Here is a little game for you:
There is 3 images of the same sample Cornell Box (a classic one, with just a Rect Light, diffuse white/red/green walls and 2 cubes inside). One image has been generated using Lumen, another one with the Path Tracer, and the last one with Static Lighting.
But you don’t know the order. So, can you guess who’s who ?
Don’t hesitate to download the 3 images to compare them side by side, as it may be a little bit harder than you think
Just for a bit of additional technical info, and to help guesswork:
Wall and cube materials have a metalness of 0.3, specularity of 0.5, and roughness of 0.6. Only the color changes for left and right walls, the rest is white (0.9, 0.9, 0.9) ;
Light is mostly white, with a really slight bend towards yellow (1, 0.95, 0.9) ;
Lumen is using Raytracing with Hit Lighting for reflections, and Raytraced shadows ;
Static Lightmaps resolution have been greatly increased and compression disabled to reduce artifacts in Static Lighting.
I’d be curious to hear what are your answers !
Here is a small poll to track results (images are numbered 1 to 3):
Already voted but out of curiosity, for static lighting; Did you build lighting with CPU lightmass or GPU lightmass? And are you using reflection captures or deprecated raytraced reflections? Is the light using static or stationary shadows?
It is CPU Lightmass, there is no reflection captures or deprecated raytraced reflections. But there is a high resolution lightmap set and in Post Process Volume, I increased of the number of indirect lighting bounces to 5 (vs 3) and set Indirect Lighting quality to 2 (vs 1).
Also, there is no Ambient Occlusion on Static Lighting (and I think I should have added it, since this makes things a bit more difficult
The light is set to Static mobility for Static Lighting, and is set to Movable for Lumen and Path Tracer
Darn, this is tricky. Going to share my thoughts via spoiler tag:
Spoilers?
The lightmass is pretty easy to suss out because there’s no specularity happening, but the difference between high-end lumen and the path-tracer really asks for examination. Lumen has a slight yellowing effect as many know, so I was trying to figure out what image was more yellow. Simultaneously however, it also tends to add in those somewhat unnatural contact shadows under certain circumstances, and the more 'blue (to my monitor and I) image had contact shadows that looked worse. The noise was also a hard one, because lumen can demonstrate noise in circumstances but also resolve quite cleanly.
By and large, I’m confident the first one was lightmass, but beyond that I could be proven wrong. I’m guessing that a metallic ball in the scene could be a dead giveaway.
I think if nothing else, this thread can be another proof of the Lumen potential. At least in the state PathTracer is right now - (and without spoiling too much) I think Lumen can look even better than PT, at least with certain tweaks and MRQ and because in certain conditions the color and light values can be better balanced.
Not to mention the advantage it gives you to work in real-time and to be able to rapidly make tons of adjustments and instantly observe the results.

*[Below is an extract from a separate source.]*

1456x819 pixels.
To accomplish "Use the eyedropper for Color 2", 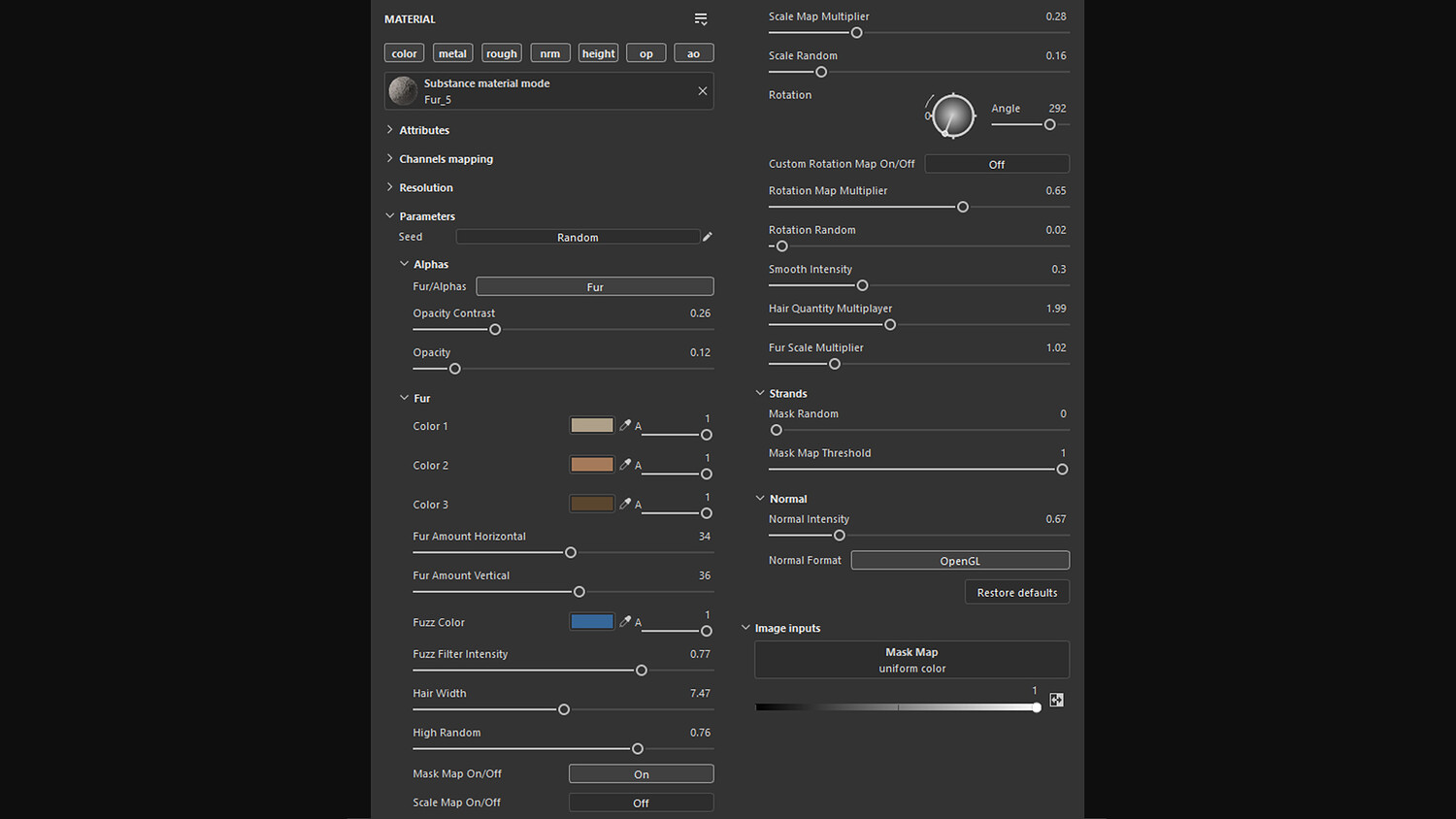I will pyautogui.click(x=625, y=464).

I’m just waiting for a couple of more people to vote, in order to have an interesting-enough sample, before spoiling the real answer
Indeed, one of the 3 possibilities is easy to find. I discovered a bit later on that I could have make it more difficult though by tweaking a few options. And yes I am a bit positively surprised by the quality of Lumen vs Path Tracer… unless there is some mirrors reflections. The quality difference is then obvious.

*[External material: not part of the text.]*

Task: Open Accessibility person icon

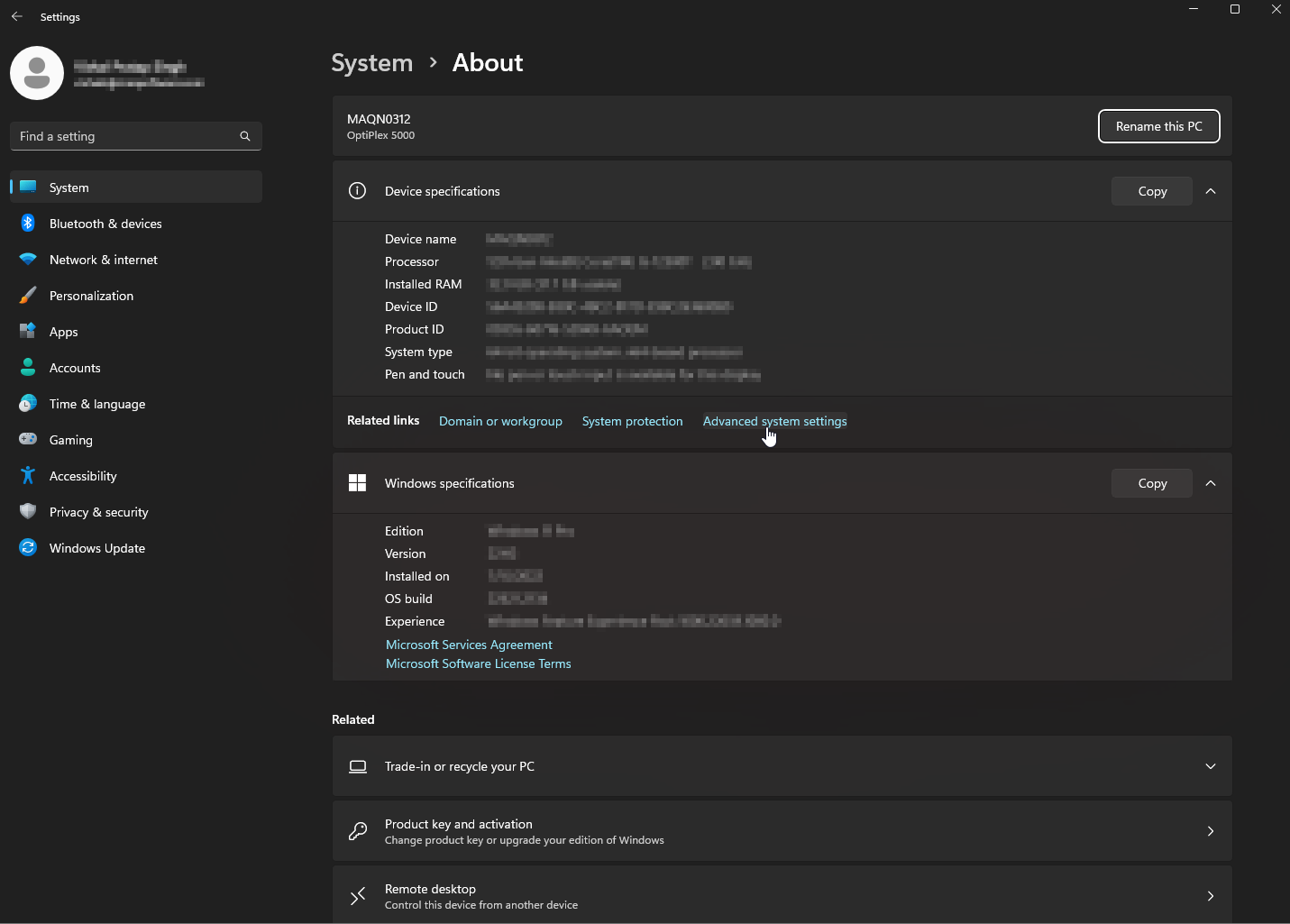Action: pos(28,476)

Interestingly the one I was most confident about is the third one being the path tracer. Lumen has very noticeable over-occlusion in the corners of rooms where walls (and other meshes) meet, and produces a warmer color temperature than the path tracer.
Until the OP mentioned that they placed no reflection captures and were not using raytraced reflections, I wasn’t sure the first was lightmass. Especially since GPU lightmass can match the pathtracer quite closely, potentially closer than Lumen if used with raytraced reflections.
By the way, I’ve released the Blueprints I used to setup various Cornell Boxes with different customization attributes (box dimension and configuration, lighting system type, colors/materials, etc.)